[Extracted data entries]
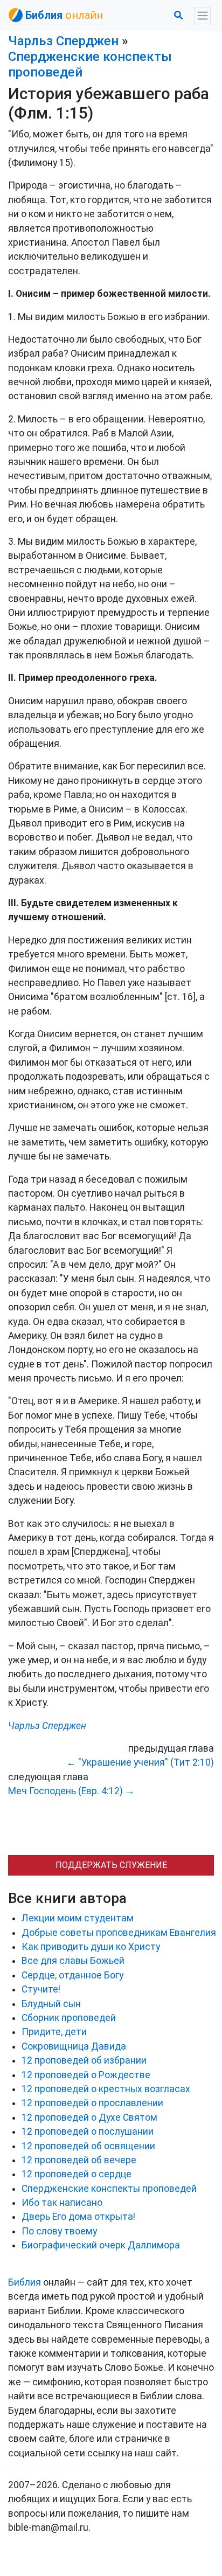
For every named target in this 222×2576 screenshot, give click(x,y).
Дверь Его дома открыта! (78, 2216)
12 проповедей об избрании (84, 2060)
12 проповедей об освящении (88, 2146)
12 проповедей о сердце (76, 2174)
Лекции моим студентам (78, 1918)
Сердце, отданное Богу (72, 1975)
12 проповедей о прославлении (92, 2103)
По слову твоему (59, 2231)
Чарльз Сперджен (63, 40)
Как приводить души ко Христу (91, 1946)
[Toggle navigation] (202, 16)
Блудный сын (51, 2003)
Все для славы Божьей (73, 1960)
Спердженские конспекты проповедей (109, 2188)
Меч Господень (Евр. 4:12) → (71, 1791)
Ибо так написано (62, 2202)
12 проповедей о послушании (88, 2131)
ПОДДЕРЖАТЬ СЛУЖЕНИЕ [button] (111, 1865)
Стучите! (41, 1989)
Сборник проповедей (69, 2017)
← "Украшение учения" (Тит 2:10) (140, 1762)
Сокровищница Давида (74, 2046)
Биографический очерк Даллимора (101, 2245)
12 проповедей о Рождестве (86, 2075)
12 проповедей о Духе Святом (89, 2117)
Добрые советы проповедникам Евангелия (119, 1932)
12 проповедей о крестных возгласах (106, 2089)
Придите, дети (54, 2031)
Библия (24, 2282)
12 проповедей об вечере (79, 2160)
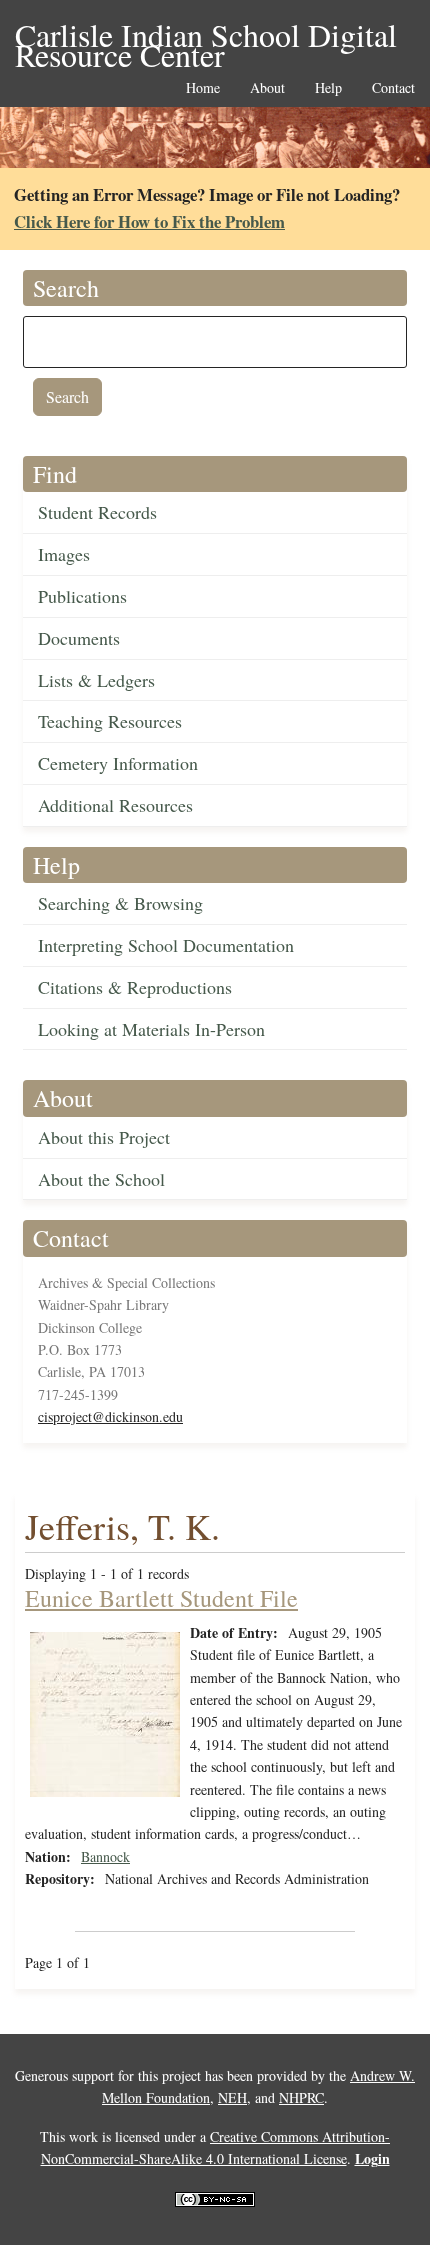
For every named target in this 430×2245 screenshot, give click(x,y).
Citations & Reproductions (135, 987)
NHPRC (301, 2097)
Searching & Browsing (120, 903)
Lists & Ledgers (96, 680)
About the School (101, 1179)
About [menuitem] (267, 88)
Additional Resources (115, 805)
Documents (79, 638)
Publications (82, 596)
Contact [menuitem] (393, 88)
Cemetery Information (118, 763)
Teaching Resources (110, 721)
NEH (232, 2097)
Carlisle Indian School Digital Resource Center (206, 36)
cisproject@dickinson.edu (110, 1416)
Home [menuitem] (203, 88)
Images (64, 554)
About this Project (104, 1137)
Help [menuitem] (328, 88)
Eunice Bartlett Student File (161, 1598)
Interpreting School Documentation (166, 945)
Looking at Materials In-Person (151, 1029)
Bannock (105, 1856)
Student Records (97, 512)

* WORK REQUIRED
Return only the stretch above from the line containing "Дверь Его дома открыта! (78, 2216)" through the line containing "Searching & Browsing (120, 903)", word for word and without pictures.

* SOLUTION FOR THIS EXERCISE
Дверь Его дома открыта! (78, 2216)
12 проповедей об избрании (84, 2060)
12 проповедей об освящении (88, 2146)
12 проповедей о сердце (76, 2174)
Лекции моим студентам (78, 1918)
Сердце, отданное Богу (72, 1975)
12 проповедей о прославлении (92, 2103)
По слову твоему (59, 2231)
Чарльз Сперджен (63, 40)
Как приводить души ко Христу (91, 1946)
[Toggle navigation] (202, 16)
Блудный сын (51, 2003)
Все для славы Божьей (73, 1960)
Спердженские конспекты проповедей (109, 2188)
Меч Господень (Евр. 4:12) → (71, 1791)
Ибо так написано (62, 2202)
12 проповедей о послушании (88, 2131)
ПОДДЕРЖАТЬ СЛУЖЕНИЕ [button] (111, 1865)
Стучите! (41, 1989)
Сборник проповедей (69, 2017)
← "Украшение учения" (Тит 2:10) (140, 1762)
Сокровищница Давида (74, 2046)
Биографический очерк Даллимора (101, 2245)
12 проповедей о Рождестве (86, 2075)
12 проповедей о Духе Святом (89, 2117)
Добрые советы проповедникам Евангелия (119, 1932)
12 проповедей о крестных возгласах (106, 2089)
Придите, дети (54, 2031)
Библия (24, 2282)
12 проповедей об вечере (79, 2160)
For every named target in this 430×2245 screenshot, give click(x,y).
Citations & Reproductions (135, 987)
NHPRC (301, 2097)
Searching & Browsing (120, 903)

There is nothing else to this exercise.